Exercise:
Rescale the listing from its first line through the line that contains "will (x=22, y=101).", keeping the requests as they stand. Multiply every coordinate in the answers by 1.65 and round to whole numbers, with halves rounded up.

Records to process:
━━━━━━━━━━
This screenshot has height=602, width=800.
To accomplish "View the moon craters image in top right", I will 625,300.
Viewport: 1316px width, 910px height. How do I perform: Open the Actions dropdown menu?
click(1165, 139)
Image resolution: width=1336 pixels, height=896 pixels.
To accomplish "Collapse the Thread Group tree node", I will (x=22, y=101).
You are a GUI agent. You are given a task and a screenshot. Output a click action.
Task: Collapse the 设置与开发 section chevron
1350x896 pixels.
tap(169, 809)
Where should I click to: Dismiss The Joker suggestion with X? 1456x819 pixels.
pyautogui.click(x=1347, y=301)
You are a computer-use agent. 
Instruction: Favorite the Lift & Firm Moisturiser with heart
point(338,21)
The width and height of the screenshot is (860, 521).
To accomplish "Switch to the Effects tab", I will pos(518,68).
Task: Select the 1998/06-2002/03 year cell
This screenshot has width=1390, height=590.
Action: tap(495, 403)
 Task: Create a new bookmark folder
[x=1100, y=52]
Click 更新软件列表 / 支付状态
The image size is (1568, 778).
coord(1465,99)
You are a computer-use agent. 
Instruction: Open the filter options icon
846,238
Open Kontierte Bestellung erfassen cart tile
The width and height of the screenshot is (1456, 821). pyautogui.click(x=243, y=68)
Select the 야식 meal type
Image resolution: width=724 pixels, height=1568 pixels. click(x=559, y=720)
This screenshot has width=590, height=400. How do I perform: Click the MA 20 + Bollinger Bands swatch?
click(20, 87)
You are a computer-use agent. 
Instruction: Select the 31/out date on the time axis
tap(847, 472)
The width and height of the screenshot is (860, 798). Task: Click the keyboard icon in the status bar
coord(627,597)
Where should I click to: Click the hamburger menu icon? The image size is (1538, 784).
━━━━━━━━━━
Solution to this problem:
This screenshot has height=602, width=800.
To accomplish "View the moon craters image in top right", I will 1031,495.
Viewport: 1316px width, 910px height. How do I perform: Open the Actions dropdown menu?
click(1922, 229)
Image resolution: width=1336 pixels, height=896 pixels.
To accomplish "Collapse the Thread Group tree node", I will (x=36, y=167).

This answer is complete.